When referring to materials of construction of the various components, metals may be selected from steels, including various stainless steels, titanium, beryllium, metal matrix composites, and in certain cases, depending on the component, aluminum, copper, nickel, chrome, brass, aluminum, and the like. For components expected to undergo a lot of stress, such as the vertical and horizontal adjustment blocks, steel and titanium may be better choices than aluminum and copper, for example. Suitable plastic materials include high-strength polymeric materials such as thermoplastic elastomers and high-density versions of polyethylene, polypropylene, polyacrylate, polymethyl methacrylate, polycarbonate, polyamide, polyurea, polyurethane, and the like. Apparatus of the invention may include adhesives, camouflaged tape, and a variety of color schemes, especially those conducive to hunting game. The polymeric materials, if used, may be strengthened by additives, such as fibers, nanoparticles, nanotubes, nanoplatelets, and the like. The additives may be carbon-based or non-carbon based, such as nanoclays and glass fibers.
Sight pins useful in apparatus and bows of the invention include non-fiber optic and fiber-optic sight pins. Sight pins typically are comprised of a square pin base (sometimes referred to herein as an “anchor”) with a metallic pin body, such as beryllium. A bead is center drilled and typically holds a strand of optical fiber having a diameter ranging from about 0.020 inch to about 0.040 inch. The pin body length may range from 0.5 inch up to 1.5 inches. Typically the pins have a black matte finish to reduce glare. In some pins the fiber optic is wrapped around the pin body. Up to several feet of optical fiber may be wrapped around a single pin body. Batteries may be used to operate lights if lights are included in the design. Batteries such as 1.5 volt batteries, similar to watch batteries, may be used. While the bow sights of the invention may use lights and batteries, they are not required since the fiber optic pins are designed to gather sunlight during normal use.

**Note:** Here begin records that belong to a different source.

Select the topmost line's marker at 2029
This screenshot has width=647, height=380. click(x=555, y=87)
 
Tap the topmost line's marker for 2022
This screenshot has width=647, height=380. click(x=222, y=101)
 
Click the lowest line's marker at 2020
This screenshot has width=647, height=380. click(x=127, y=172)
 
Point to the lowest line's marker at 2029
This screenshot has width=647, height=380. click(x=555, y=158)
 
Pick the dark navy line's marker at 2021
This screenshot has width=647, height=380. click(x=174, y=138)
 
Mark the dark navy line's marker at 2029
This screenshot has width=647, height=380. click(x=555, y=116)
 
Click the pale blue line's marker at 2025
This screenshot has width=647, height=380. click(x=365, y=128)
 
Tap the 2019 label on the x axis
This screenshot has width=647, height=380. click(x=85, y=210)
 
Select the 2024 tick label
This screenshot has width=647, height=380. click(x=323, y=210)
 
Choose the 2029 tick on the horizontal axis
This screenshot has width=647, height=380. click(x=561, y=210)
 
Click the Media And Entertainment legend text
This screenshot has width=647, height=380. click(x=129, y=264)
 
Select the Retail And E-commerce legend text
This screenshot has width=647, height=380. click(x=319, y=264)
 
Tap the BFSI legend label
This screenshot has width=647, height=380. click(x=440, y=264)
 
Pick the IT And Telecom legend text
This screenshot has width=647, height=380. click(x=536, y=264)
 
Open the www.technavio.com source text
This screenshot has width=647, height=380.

In conclusion, apparatus of the invention solve many of the problems that exist with the current bow-sights of today, and it does this in a unique way that may benefit anyone who aims a bow and arrow at a target. Although only a few exemplary embodiments of this invention have been described in detail above, those skilled in the art may readily appreciate that many modifications are possible in the exemplary embodiments without materially departing from the novel teachings and advantages of this invention. Accordingly, all such modifications are intended to be included within the scope of this invention as defined in the following claims. In the claims, no clauses are intended to be in the means-plus-function format allowed by 35 U.S.C. §112, paragraph 6 unless “means for” is explicitly recited together with an associated function. “Means for” clauses are intended to cover the structures described herein as performing the recited function and not only structural equivalents, but also equivalent structures.